Standard Brands Incorporated
- Industry: Food
- Founded: 1929; 97 years ago (merger of Fleischmann Company, Royal Baking Powder Company, founded by E. W. Gillett, Widlar Food Products, and Chase & Sanborn Coffee Company)
- Defunct: 1981
- Fate: Merged with Nabisco, Inc. in 1981
- Successor: Nabisco Brands, Inc.
- Headquarters: New York City, New York, U.S.

= Standard Brands =

American foods company

Standard Brands was a packaged foods company, formed in 1929 by J. P. Morgan & Co. with the merger of:

- Fleischmann Company
- Royal Baking Powder Company
- E. W. Gillett Company of Canada (1929) - Toronto-based baking goods company (maker of Magic Baking Powder) founded by P. W. Gillett in 1852
- Widlar Food Products Company
- Chase & Sanborn Coffee Company

By 1940, it was the number-two brand of packaged goods after General Foods. By 1955 the company was listed as 75 in the Fortune 500.
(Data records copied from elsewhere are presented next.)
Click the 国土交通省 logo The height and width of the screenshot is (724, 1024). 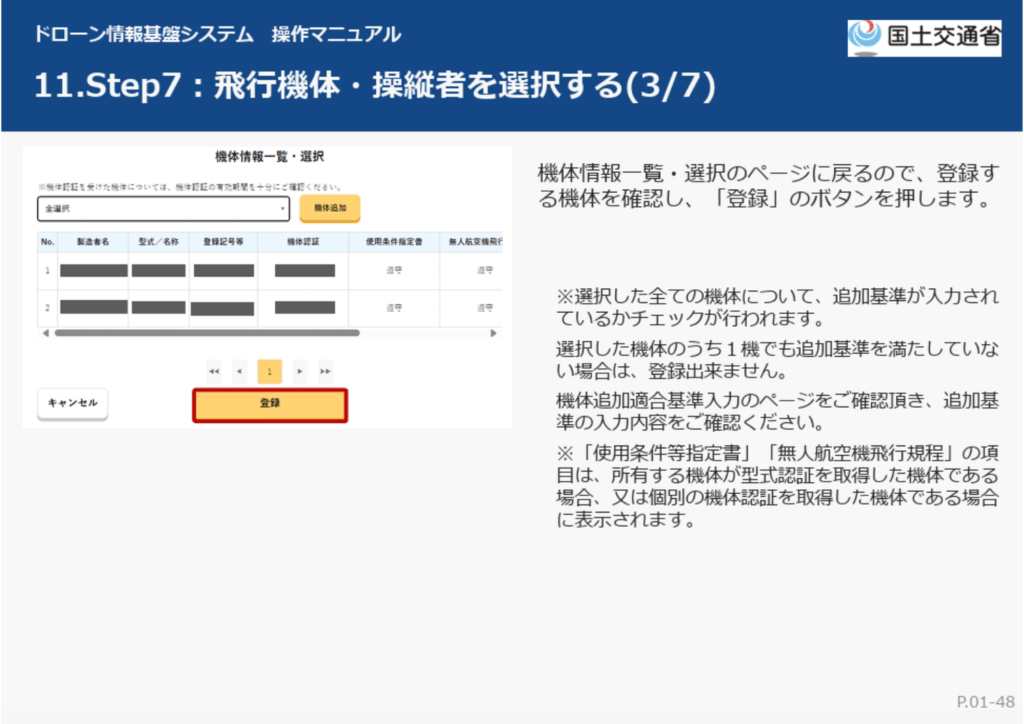click(924, 37)
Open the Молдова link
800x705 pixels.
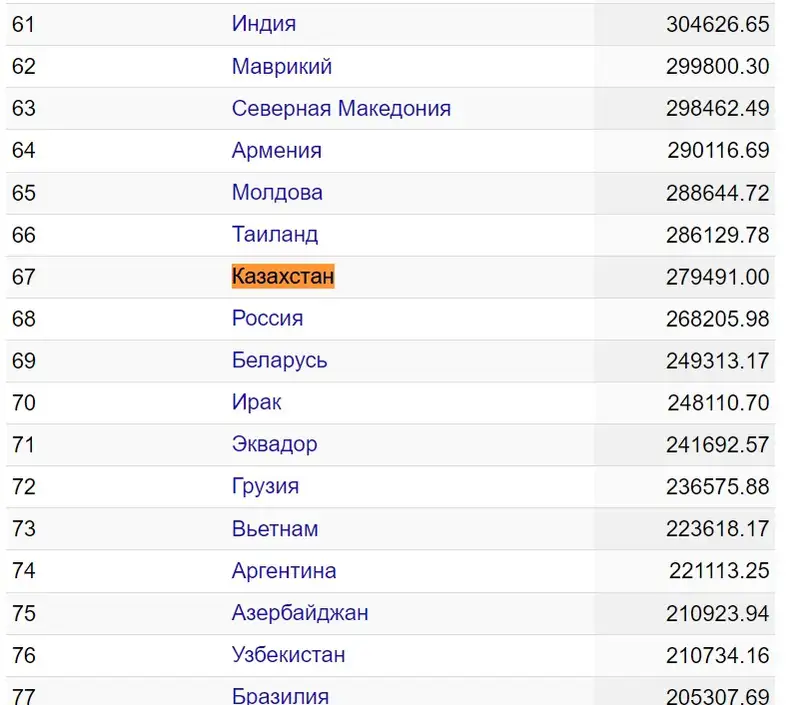click(x=277, y=193)
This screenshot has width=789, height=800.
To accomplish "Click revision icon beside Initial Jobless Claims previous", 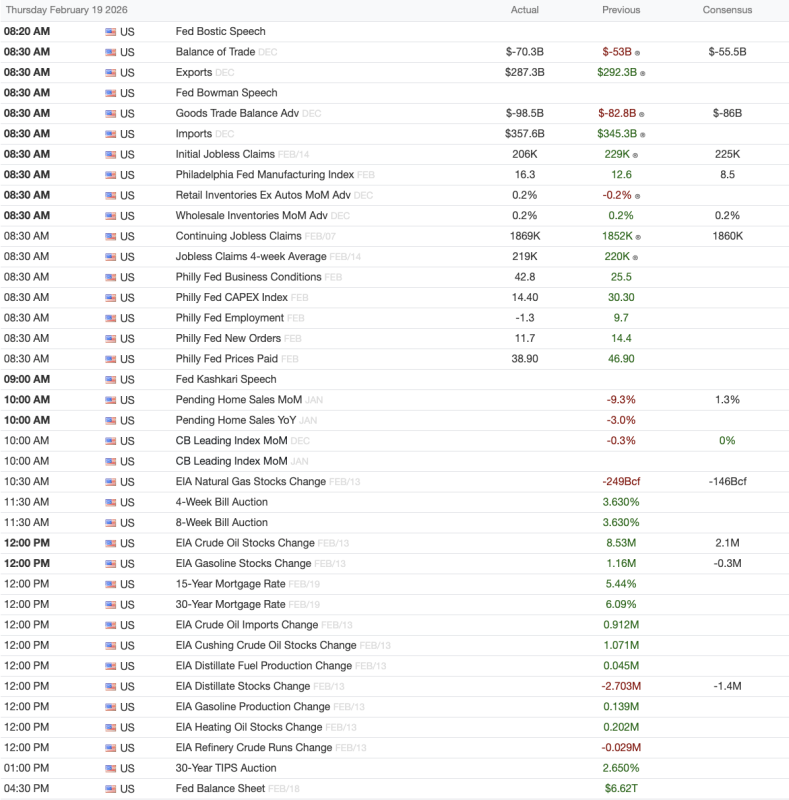I will 636,155.
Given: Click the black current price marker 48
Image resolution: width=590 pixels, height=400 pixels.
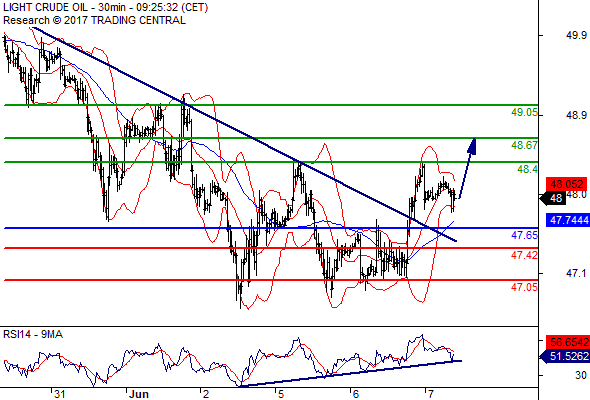Looking at the screenshot, I should point(553,198).
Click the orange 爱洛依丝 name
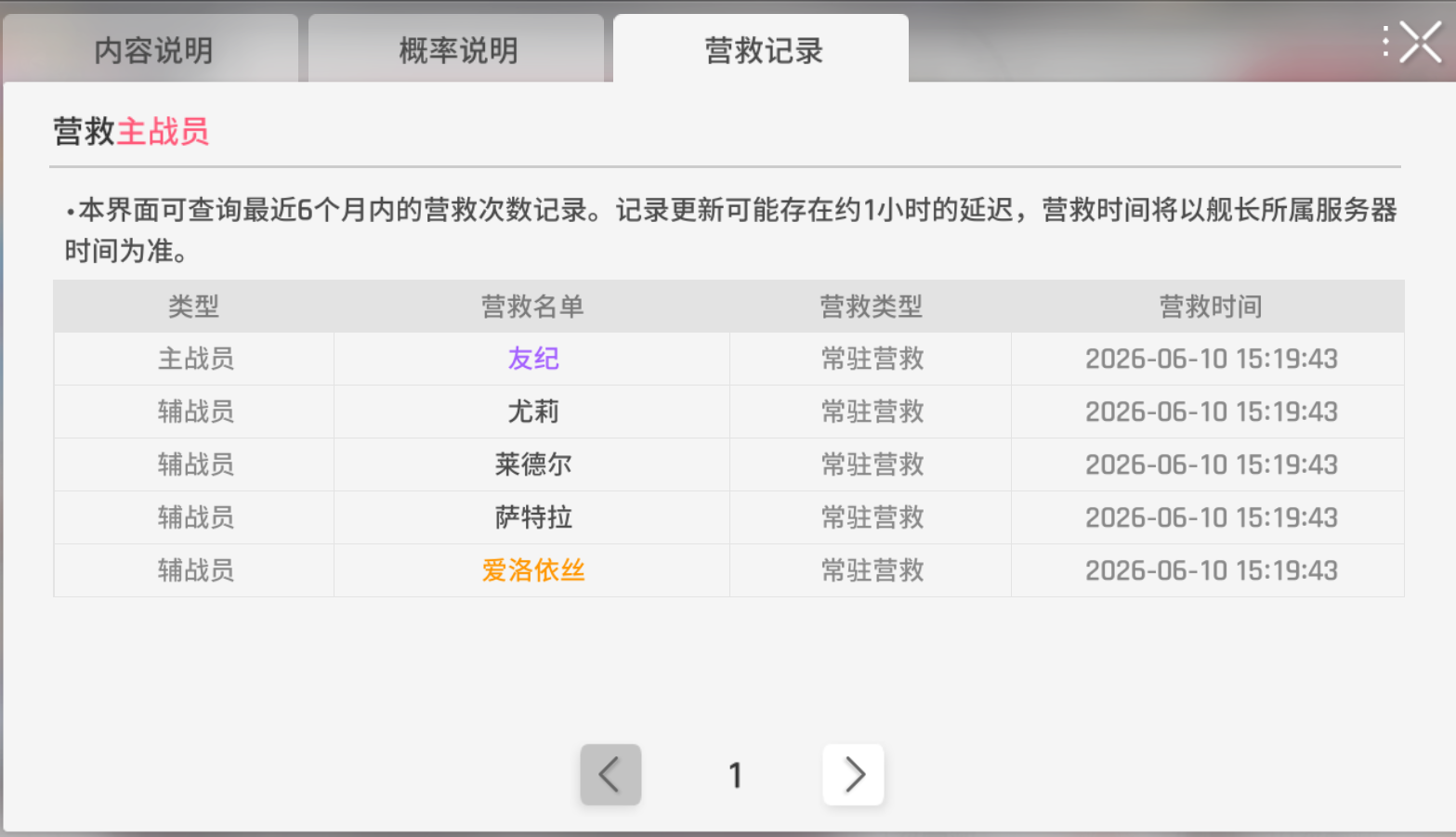The width and height of the screenshot is (1456, 837). (533, 570)
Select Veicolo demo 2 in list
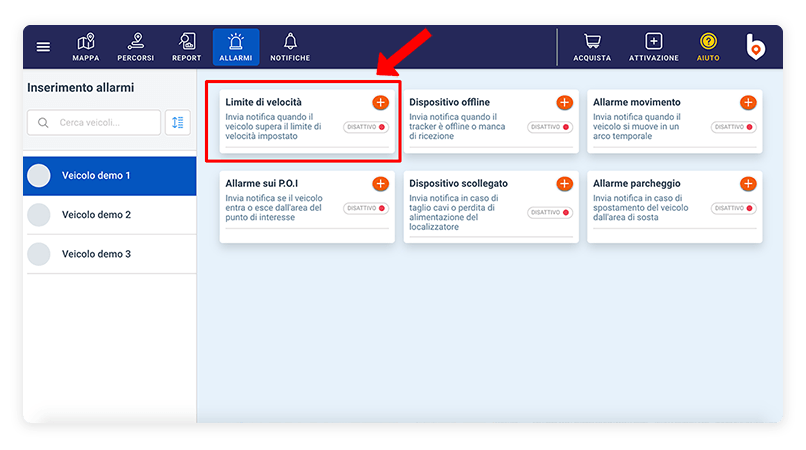Image resolution: width=806 pixels, height=450 pixels. tap(96, 215)
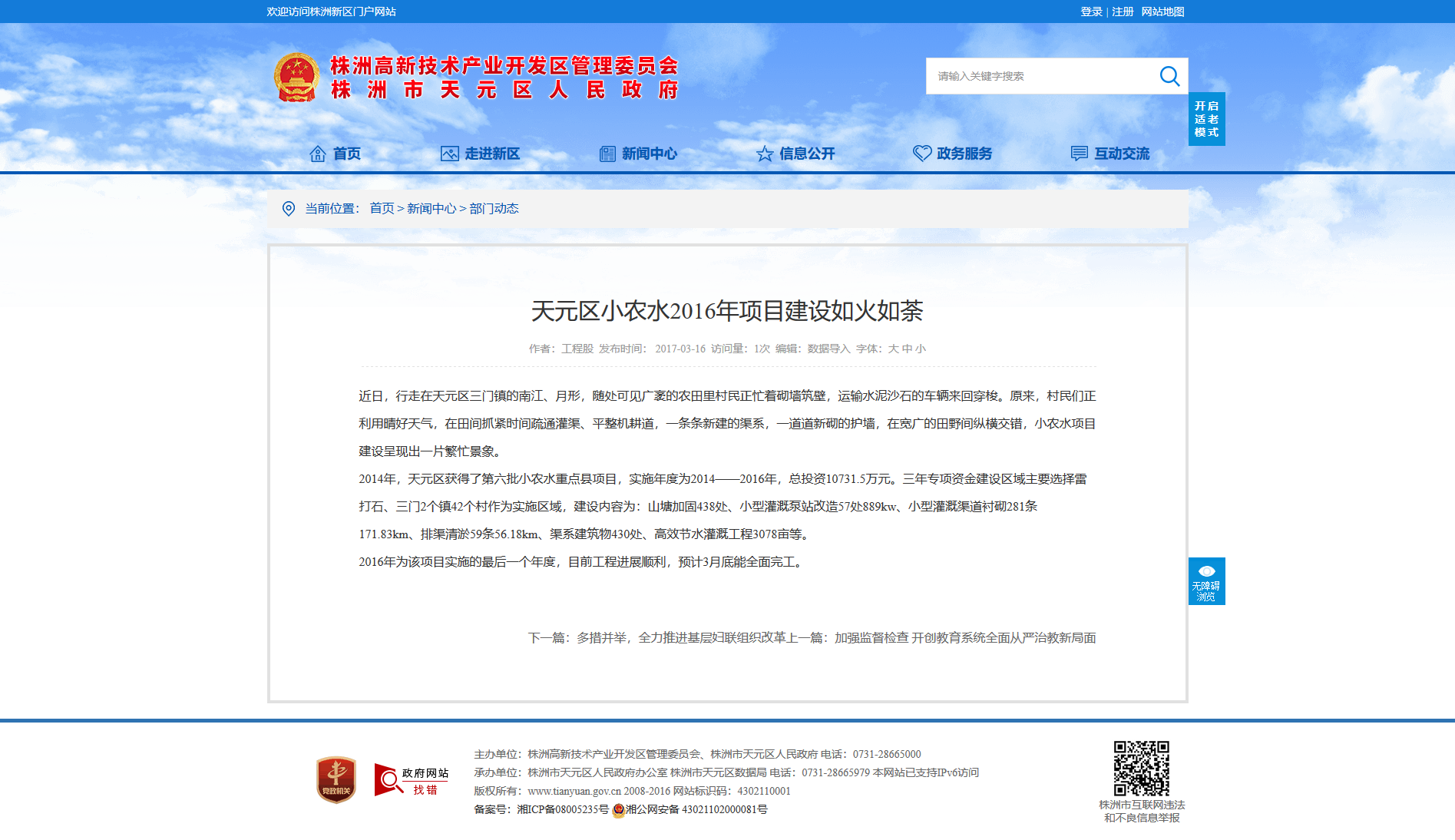Set font size to 小

[x=921, y=349]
Standard Brands made several acquisitions. It bought Planters in 1960, and the Curtiss Candy Company in 1964. In 1970 it purchased the British snack food company Walkers from the Walkers family. In 1979, it acquired Inver House scotch.

Seagrams approached Standard Brands with the idea of a merger. The company merged with Nabisco in 1981 to form Nabisco Brands, Inc.